-- BEGIN READING PASSAGE --

The People's Liberation Ground Force Army Aviation Academy normally called the Army Aviation Academy (MOE: 91010) is the main officer and NCO training establishment of the Chinese PLA Army Aviation, and provides helicopter training to the PLAAF, PLAN and PAP. It is a deputy-corps grade institution, based in Taihu town, Tongzhou district of Beijing.

== History ==
- The academy was established in 1999 from the merger of three Army Aviation training regiments and one maintenance training regiment, and assigned to the General Staff Department (GSD).
- In March 2001, the Central Military Committee authorized the creation of the academy's campus in Beijing.
- In 2016, the academy was transferred from the GSD to the PLA Army.

== Organization ==
The campus covers an area of 86 acres (520 mu) and is divided into eight (8) functional areas: an administrative and office area, instructional and experimental area, training area, physical fitness and sports area, cadre residential area, cadet residential area, logistics sustainment area and open house area. The academy has multiple locations, the main training programs offered are aviation instruction (air services), and ground instruction (ground services), which incorporate command, flight, and aircraft maintenance studies. In 2006, the academy started to enroll high school graduates.

-- END READING PASSAGE --
-- BEGIN GIVEN ENTRIES --

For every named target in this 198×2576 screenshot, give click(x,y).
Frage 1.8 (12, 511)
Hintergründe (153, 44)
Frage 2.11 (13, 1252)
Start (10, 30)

-- END GIVEN ENTRIES --

EXERCISE DETAILS:
Reproduce word for word the part of the passage on the Army Aviation Academy that opens with the words containing "- In March 2001, the" and closes with "high school graduates.".

RESULT:
- In March 2001, the Central Military Committee authorized the creation of the academy's campus in Beijing.
- In 2016, the academy was transferred from the GSD to the PLA Army.

== Organization ==
The campus covers an area of 86 acres (520 mu) and is divided into eight (8) functional areas: an administrative and office area, instructional and experimental area, training area, physical fitness and sports area, cadre residential area, cadet residential area, logistics sustainment area and open house area. The academy has multiple locations, the main training programs offered are aviation instruction (air services), and ground instruction (ground services), which incorporate command, flight, and aircraft maintenance studies. In 2006, the academy started to enroll high school graduates.